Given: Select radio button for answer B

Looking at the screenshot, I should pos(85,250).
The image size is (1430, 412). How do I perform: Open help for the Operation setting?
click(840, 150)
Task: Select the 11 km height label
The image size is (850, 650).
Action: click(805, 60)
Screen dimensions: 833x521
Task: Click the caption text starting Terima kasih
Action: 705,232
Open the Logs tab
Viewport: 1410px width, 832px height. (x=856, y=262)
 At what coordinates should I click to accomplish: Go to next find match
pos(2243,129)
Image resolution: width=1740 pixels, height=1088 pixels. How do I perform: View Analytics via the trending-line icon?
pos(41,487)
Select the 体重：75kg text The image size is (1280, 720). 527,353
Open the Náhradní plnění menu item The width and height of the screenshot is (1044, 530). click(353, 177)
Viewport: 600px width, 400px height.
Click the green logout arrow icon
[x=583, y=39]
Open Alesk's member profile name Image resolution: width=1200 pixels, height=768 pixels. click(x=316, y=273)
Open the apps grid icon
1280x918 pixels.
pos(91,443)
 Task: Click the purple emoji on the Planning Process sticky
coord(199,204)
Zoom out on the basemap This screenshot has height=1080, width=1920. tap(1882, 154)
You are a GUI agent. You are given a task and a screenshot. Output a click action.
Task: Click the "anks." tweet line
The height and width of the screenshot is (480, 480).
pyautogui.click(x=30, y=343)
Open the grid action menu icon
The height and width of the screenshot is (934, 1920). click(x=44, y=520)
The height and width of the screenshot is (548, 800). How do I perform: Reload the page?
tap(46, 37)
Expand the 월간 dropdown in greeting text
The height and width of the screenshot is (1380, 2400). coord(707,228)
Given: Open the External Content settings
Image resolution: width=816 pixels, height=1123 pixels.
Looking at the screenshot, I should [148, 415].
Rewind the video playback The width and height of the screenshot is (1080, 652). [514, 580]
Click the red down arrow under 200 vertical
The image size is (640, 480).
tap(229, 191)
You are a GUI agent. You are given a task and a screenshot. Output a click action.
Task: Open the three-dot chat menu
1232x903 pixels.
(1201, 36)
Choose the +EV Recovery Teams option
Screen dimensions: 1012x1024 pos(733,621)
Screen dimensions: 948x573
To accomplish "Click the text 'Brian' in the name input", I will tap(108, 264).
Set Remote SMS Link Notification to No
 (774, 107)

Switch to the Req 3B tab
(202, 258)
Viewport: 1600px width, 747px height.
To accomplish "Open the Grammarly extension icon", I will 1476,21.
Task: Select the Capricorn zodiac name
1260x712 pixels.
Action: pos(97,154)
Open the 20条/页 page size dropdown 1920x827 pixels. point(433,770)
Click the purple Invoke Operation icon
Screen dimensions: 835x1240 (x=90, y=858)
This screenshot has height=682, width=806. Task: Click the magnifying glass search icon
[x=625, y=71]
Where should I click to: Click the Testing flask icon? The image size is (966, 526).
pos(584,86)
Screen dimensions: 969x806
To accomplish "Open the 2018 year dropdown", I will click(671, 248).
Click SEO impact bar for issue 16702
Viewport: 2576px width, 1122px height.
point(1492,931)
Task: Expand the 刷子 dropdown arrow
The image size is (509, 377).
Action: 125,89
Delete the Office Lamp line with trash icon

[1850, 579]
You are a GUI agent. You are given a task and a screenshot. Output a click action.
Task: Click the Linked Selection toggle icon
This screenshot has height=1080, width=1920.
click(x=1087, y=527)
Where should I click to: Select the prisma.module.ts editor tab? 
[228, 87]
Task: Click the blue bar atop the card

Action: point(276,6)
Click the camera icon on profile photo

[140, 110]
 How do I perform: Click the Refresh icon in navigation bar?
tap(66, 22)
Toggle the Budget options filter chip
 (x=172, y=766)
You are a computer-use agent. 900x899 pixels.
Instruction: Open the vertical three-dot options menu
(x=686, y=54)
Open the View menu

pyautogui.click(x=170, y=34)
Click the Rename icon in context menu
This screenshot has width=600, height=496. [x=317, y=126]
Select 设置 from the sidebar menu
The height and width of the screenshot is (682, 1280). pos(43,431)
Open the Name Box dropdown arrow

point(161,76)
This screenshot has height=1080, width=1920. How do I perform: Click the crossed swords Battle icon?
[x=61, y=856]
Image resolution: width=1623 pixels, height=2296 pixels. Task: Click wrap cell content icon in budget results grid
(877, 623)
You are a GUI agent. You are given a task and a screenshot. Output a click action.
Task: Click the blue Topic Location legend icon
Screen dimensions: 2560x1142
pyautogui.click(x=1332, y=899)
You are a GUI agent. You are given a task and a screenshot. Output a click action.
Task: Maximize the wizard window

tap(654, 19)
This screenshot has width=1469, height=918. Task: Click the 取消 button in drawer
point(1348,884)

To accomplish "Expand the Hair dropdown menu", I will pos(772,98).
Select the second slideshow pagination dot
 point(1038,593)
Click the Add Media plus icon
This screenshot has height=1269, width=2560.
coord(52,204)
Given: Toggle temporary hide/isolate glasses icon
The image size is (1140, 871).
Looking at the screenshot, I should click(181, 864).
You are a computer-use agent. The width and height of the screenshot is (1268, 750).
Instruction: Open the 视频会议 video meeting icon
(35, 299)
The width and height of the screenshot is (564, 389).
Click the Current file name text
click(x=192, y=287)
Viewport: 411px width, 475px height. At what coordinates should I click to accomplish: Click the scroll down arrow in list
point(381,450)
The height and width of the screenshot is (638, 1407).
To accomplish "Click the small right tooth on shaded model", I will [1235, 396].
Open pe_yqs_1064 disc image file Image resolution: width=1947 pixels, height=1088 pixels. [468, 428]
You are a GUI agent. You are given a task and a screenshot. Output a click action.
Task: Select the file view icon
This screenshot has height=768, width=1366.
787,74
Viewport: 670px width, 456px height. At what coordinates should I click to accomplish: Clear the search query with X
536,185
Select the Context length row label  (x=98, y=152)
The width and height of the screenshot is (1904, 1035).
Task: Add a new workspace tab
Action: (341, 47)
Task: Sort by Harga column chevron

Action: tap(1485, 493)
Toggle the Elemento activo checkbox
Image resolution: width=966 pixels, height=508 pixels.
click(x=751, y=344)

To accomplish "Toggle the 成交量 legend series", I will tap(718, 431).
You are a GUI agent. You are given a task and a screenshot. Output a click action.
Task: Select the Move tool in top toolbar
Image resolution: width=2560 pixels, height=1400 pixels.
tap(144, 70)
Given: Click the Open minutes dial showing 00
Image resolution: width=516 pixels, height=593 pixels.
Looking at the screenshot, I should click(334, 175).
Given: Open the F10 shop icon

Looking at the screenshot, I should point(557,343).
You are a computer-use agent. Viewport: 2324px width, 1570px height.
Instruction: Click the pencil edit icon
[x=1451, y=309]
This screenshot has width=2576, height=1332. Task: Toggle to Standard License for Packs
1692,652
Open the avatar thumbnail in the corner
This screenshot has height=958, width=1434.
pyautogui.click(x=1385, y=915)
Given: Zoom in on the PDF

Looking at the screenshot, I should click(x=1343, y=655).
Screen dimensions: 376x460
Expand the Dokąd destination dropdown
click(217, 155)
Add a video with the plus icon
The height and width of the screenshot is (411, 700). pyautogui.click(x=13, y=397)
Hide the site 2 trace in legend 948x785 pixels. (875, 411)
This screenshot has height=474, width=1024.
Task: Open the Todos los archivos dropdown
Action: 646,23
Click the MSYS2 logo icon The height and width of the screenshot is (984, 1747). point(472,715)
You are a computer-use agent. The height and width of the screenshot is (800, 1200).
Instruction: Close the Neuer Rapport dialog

__________________________________________________

**REQUIREMENT**:
Rewrite the listing above with every "icon" replaced by "symbol", leaving everything else unchanged.

**RESPONSE**:
Given: Select radio button for answer B

Looking at the screenshot, I should pos(85,250).
The image size is (1430, 412). How do I perform: Open help for the Operation setting?
click(840, 150)
Task: Select the 11 km height label
The image size is (850, 650).
Action: click(805, 60)
Screen dimensions: 833x521
Task: Click the caption text starting Terima kasih
Action: 705,232
Open the Logs tab
Viewport: 1410px width, 832px height. (x=856, y=262)
 At what coordinates should I click to accomplish: Go to next find match
pos(2243,129)
Image resolution: width=1740 pixels, height=1088 pixels. How do I perform: View Analytics via the trending-line symbol?
pos(41,487)
Select the 体重：75kg text The image size is (1280, 720). 527,353
Open the Náhradní plnění menu item The width and height of the screenshot is (1044, 530). click(353, 177)
Viewport: 600px width, 400px height.
Click the green logout arrow symbol
[x=583, y=39]
Open Alesk's member profile name Image resolution: width=1200 pixels, height=768 pixels. click(x=316, y=273)
Open the apps grid symbol
1280x918 pixels.
pos(91,443)
 Task: Click the purple emoji on the Planning Process sticky
coord(199,204)
Zoom out on the basemap This screenshot has height=1080, width=1920. tap(1882, 154)
You are a GUI agent. You are given a task and a screenshot. Output a click action.
Task: Click the "anks." tweet line
The height and width of the screenshot is (480, 480).
pyautogui.click(x=30, y=343)
Open the grid action menu symbol
The height and width of the screenshot is (934, 1920). click(x=44, y=520)
The height and width of the screenshot is (548, 800). How do I perform: Reload the page?
tap(46, 37)
Expand the 월간 dropdown in greeting text
The height and width of the screenshot is (1380, 2400). coord(707,228)
Given: Open the External Content settings
Image resolution: width=816 pixels, height=1123 pixels.
Looking at the screenshot, I should [148, 415].
Rewind the video playback The width and height of the screenshot is (1080, 652). [514, 580]
Click the red down arrow under 200 vertical
The image size is (640, 480).
tap(229, 191)
You are a GUI agent. You are given a task and a screenshot. Output a click action.
Task: Open the three-dot chat menu
1232x903 pixels.
(1201, 36)
Choose the +EV Recovery Teams option
Screen dimensions: 1012x1024 pos(733,621)
Screen dimensions: 948x573
To accomplish "Click the text 'Brian' in the name input", I will tap(108, 264).
Set Remote SMS Link Notification to No
 (774, 107)

Switch to the Req 3B tab
(202, 258)
Viewport: 1600px width, 747px height.
To accomplish "Open the Grammarly extension symbol", I will 1476,21.
Task: Select the Capricorn zodiac name
1260x712 pixels.
Action: pos(97,154)
Open the 20条/页 page size dropdown 1920x827 pixels. point(433,770)
Click the purple Invoke Operation symbol
Screen dimensions: 835x1240 (x=90, y=858)
This screenshot has height=682, width=806. Task: Click the magnifying glass search symbol
[x=625, y=71]
Where should I click to: Click the Testing flask symbol? The image size is (966, 526).
pos(584,86)
Screen dimensions: 969x806
To accomplish "Open the 2018 year dropdown", I will click(671, 248).
Click SEO impact bar for issue 16702
Viewport: 2576px width, 1122px height.
point(1492,931)
Task: Expand the 刷子 dropdown arrow
The image size is (509, 377).
Action: 125,89
Delete the Office Lamp line with trash symbol

[1850, 579]
You are a GUI agent. You are given a task and a screenshot. Output a click action.
Task: Click the Linked Selection toggle symbol
This screenshot has height=1080, width=1920.
click(x=1087, y=527)
Where should I click to: Select the prisma.module.ts editor tab? 
[228, 87]
Task: Click the blue bar atop the card

Action: point(276,6)
Click the camera symbol on profile photo

[140, 110]
 How do I perform: Click the Refresh symbol in navigation bar?
tap(66, 22)
Toggle the Budget options filter chip
 (x=172, y=766)
You are a computer-use agent. 900x899 pixels.
Instruction: Open the vertical three-dot options menu
(x=686, y=54)
Open the View menu

pyautogui.click(x=170, y=34)
Click the Rename symbol in context menu
This screenshot has width=600, height=496. [x=317, y=126]
Select 设置 from the sidebar menu
The height and width of the screenshot is (682, 1280). pos(43,431)
Open the Name Box dropdown arrow

point(161,76)
This screenshot has height=1080, width=1920. How do I perform: Click the crossed swords Battle symbol?
[x=61, y=856]
Image resolution: width=1623 pixels, height=2296 pixels. Task: Click wrap cell content symbol in budget results grid
(877, 623)
You are a GUI agent. You are given a task and a screenshot. Output a click action.
Task: Click the blue Topic Location legend symbol
Screen dimensions: 2560x1142
pyautogui.click(x=1332, y=899)
You are a GUI agent. You are given a task and a screenshot. Output a click action.
Task: Maximize the wizard window

tap(654, 19)
This screenshot has width=1469, height=918. Task: Click the 取消 button in drawer
point(1348,884)

To accomplish "Expand the Hair dropdown menu", I will pos(772,98).
Select the second slideshow pagination dot
 point(1038,593)
Click the Add Media plus symbol
This screenshot has height=1269, width=2560.
coord(52,204)
Given: Toggle temporary hide/isolate glasses symbol
The image size is (1140, 871).
Looking at the screenshot, I should click(181, 864).
You are a computer-use agent. The width and height of the screenshot is (1268, 750).
Instruction: Open the 视频会议 video meeting symbol
(35, 299)
The width and height of the screenshot is (564, 389).
Click the Current file name text
click(x=192, y=287)
Viewport: 411px width, 475px height. At what coordinates should I click to accomplish: Click the scroll down arrow in list
point(381,450)
The height and width of the screenshot is (638, 1407).
To accomplish "Click the small right tooth on shaded model", I will [1235, 396].
Open pe_yqs_1064 disc image file Image resolution: width=1947 pixels, height=1088 pixels. [468, 428]
You are a GUI agent. You are given a task and a screenshot. Output a click action.
Task: Select the file view symbol
This screenshot has height=768, width=1366.
787,74
Viewport: 670px width, 456px height. At what coordinates should I click to accomplish: Clear the search query with X
536,185
Select the Context length row label  (x=98, y=152)
The width and height of the screenshot is (1904, 1035).
Task: Add a new workspace tab
Action: (341, 47)
Task: Sort by Harga column chevron

Action: tap(1485, 493)
Toggle the Elemento activo checkbox
Image resolution: width=966 pixels, height=508 pixels.
click(x=751, y=344)

To accomplish "Toggle the 成交量 legend series", I will tap(718, 431).
You are a GUI agent. You are given a task and a screenshot. Output a click action.
Task: Select the Move tool in top toolbar
Image resolution: width=2560 pixels, height=1400 pixels.
tap(144, 70)
Given: Click the Open minutes dial showing 00
Image resolution: width=516 pixels, height=593 pixels.
Looking at the screenshot, I should click(334, 175).
Given: Open the F10 shop symbol

Looking at the screenshot, I should point(557,343).
You are a computer-use agent. Viewport: 2324px width, 1570px height.
Instruction: Click the pencil edit symbol
[x=1451, y=309]
This screenshot has width=2576, height=1332. Task: Toggle to Standard License for Packs
1692,652
Open the avatar thumbnail in the corner
This screenshot has height=958, width=1434.
pyautogui.click(x=1385, y=915)
Given: Zoom in on the PDF

Looking at the screenshot, I should click(x=1343, y=655).
Screen dimensions: 376x460
Expand the Dokąd destination dropdown
click(217, 155)
Add a video with the plus symbol
The height and width of the screenshot is (411, 700). pyautogui.click(x=13, y=397)
Hide the site 2 trace in legend 948x785 pixels. (875, 411)
This screenshot has height=474, width=1024.
Task: Open the Todos los archivos dropdown
Action: 646,23
Click the MSYS2 logo symbol The height and width of the screenshot is (984, 1747). point(472,715)
You are a computer-use agent. The height and width of the screenshot is (800, 1200).
Instruction: Close the Neuer Rapport dialog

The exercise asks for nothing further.